Contributing to that conversation also helped those New Orleanians who felt they were taking a passive role in the catastrophic results of the natural disaster.

“It really was such a self-actualizing moment for people who had been stuck,” Joyce said. “Because if you were lucky enough to evacuate and had access to TV or a computer, you felt so powerless. You were sitting in some random place watching the news like everybody else, but if you started writing it down, you became an active witness rather than a passive victim.”

The book collects points of view from a number of individuals — including Andrea Boll and Bill Loehfelm for the NOLAFugees, Deborah Cotton, Chris DeBarr, Michael Homan, Bart Everson, and many others — from across the city who had one single goal: to explain how they felt and what was going on. The entries are personal and poignant, providing insights into the tumultuous situation after the storm from various vantage points.

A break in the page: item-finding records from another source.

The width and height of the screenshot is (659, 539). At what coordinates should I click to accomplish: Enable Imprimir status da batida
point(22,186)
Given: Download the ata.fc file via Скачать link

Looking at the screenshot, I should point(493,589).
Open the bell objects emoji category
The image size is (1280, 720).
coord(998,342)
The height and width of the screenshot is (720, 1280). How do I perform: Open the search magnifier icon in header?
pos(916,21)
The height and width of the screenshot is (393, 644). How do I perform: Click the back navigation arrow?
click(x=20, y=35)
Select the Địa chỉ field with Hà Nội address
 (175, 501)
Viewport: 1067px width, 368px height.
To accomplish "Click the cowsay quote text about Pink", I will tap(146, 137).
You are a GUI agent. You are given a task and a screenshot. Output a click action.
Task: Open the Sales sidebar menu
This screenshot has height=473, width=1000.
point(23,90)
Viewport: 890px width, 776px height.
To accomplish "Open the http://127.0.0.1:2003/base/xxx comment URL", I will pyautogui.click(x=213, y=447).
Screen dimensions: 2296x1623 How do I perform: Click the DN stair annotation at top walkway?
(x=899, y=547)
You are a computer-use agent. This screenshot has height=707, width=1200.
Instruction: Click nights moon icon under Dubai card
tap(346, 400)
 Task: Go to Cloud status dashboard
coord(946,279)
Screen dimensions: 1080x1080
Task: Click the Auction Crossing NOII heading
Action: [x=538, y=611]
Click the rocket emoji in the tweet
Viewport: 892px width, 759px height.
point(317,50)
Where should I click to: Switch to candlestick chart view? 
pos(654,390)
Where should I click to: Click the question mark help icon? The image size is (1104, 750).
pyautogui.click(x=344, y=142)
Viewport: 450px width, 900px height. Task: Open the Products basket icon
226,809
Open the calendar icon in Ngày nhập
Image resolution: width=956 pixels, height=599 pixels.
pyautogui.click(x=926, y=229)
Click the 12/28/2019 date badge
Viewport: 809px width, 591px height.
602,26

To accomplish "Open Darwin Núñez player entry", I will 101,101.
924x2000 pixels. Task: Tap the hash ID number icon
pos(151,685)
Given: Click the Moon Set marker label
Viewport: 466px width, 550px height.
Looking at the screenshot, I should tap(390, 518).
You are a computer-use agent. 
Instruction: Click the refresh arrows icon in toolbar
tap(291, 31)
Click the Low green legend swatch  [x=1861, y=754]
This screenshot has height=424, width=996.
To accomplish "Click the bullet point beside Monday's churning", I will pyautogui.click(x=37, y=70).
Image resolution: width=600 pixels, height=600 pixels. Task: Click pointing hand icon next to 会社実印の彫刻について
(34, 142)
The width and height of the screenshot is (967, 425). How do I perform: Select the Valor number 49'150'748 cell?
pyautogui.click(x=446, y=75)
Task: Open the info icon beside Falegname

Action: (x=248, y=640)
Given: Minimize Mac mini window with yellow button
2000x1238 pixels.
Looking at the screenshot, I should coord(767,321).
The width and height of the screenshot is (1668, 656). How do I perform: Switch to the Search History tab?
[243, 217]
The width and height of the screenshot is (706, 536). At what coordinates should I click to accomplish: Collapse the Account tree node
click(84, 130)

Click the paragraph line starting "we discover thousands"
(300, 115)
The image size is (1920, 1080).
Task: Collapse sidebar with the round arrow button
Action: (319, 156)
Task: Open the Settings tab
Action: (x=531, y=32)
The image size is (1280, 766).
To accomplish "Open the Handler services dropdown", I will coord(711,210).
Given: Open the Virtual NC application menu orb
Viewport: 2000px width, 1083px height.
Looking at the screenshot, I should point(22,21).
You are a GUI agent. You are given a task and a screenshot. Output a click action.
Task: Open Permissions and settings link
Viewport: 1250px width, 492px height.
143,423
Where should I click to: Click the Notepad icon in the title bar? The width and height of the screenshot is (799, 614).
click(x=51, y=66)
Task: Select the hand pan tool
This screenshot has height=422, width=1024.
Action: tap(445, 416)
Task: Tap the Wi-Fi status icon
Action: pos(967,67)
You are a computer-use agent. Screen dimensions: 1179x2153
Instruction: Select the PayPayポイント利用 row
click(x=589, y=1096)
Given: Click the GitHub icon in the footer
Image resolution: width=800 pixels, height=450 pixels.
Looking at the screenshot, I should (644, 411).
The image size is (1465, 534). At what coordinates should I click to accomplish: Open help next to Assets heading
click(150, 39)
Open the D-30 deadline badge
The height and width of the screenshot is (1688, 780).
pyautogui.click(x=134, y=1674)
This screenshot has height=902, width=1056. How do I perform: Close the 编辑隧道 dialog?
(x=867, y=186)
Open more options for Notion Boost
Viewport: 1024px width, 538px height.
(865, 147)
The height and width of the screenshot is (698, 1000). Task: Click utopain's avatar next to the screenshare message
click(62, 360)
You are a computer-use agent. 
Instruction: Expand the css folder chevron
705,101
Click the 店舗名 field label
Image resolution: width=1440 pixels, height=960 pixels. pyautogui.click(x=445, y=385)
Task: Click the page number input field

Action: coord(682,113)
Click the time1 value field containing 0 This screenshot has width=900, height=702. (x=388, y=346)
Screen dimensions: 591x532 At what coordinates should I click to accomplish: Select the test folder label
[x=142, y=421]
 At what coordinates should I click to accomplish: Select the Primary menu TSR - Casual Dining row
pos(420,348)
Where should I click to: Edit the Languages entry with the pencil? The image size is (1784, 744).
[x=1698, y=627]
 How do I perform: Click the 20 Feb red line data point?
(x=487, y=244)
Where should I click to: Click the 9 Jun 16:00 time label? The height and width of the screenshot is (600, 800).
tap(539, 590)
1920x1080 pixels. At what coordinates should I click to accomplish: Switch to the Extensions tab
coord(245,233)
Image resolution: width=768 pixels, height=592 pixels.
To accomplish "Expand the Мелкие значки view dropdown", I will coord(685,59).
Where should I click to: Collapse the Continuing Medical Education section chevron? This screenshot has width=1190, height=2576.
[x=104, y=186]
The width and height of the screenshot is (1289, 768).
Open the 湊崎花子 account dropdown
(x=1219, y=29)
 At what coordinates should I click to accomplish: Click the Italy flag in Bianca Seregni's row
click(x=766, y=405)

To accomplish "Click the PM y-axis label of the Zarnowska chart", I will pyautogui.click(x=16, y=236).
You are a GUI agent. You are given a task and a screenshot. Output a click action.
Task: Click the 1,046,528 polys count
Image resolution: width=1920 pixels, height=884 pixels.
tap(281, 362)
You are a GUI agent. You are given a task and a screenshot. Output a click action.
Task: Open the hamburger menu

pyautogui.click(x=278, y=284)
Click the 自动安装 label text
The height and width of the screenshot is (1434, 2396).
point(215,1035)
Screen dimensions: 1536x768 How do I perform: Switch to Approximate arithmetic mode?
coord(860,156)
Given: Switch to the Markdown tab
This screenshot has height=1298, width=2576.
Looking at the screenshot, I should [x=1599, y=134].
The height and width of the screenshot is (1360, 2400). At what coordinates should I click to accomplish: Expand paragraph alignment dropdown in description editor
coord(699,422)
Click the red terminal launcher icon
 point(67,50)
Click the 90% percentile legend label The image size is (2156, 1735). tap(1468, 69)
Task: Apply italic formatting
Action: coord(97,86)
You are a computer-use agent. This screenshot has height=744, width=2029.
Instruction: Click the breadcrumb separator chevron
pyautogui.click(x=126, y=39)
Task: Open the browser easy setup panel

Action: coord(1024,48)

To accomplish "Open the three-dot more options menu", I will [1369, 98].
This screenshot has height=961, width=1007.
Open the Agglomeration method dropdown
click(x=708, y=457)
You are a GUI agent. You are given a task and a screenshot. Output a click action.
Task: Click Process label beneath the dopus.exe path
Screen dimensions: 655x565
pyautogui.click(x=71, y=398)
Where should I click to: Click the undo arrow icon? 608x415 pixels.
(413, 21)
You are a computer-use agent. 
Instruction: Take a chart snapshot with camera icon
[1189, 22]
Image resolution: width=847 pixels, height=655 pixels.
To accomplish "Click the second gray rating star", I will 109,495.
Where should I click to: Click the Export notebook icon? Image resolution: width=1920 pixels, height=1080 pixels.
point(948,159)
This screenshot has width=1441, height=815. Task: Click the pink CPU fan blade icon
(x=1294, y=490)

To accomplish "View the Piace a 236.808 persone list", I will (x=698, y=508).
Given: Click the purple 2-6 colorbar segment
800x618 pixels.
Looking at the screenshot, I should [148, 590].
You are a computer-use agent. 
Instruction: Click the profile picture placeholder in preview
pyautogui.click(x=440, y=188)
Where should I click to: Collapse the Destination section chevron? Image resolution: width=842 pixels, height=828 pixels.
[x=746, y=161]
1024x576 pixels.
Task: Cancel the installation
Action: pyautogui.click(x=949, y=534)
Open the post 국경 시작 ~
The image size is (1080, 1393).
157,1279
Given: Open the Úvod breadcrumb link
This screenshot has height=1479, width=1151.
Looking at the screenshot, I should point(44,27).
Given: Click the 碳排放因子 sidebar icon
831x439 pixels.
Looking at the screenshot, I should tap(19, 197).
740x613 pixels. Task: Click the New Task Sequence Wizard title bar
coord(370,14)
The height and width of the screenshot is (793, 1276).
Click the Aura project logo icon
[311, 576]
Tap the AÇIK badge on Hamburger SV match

The mainstream media and the nation gave New Orleans a focus the city had never experienced. Loehfelm said the blogging culture took hold in New Orleans to take advantage of that attention during a very trying period.

“The Internet was a natural alternative to the mainstream media, it was a place to say everything we felt was being ignored and misreported,” said Loehfelm, a contributor to the book and author of the Maureen Coughlin crime series. “There was a real guerrilla media feel the first couple of years. We knew what was going on in the city. We were blogging to broadcast that experience to the rest of the world.”

We might think that once a blog is online, it lives forever. As she researched her book, Joyce found that this is not the case. Though the Web is a limitless frontier in some ways, early portions of it continue to get buried. Joyce compared it to an ocean that is constantly filling with water. She believed printing a book was the only way to preserve these blogs, many of which had gone defunct.

“The early Web is the floor of that ocean, and no one is digging that stuff up anymore,” Joyce said. “There’s a whole sedimentary layer that is virtually inaccessible by the conventional means that we use the Internet now.”

Loehfelm said those blog posts might be of interest to those who experienced the storm, as well as for recent transplants.

“For people who were here, maybe the collection reminds us we didn’t go through it alone,” he said. “For people who weren’t, maybe it provides some real time insight to what was happening and how it felt.”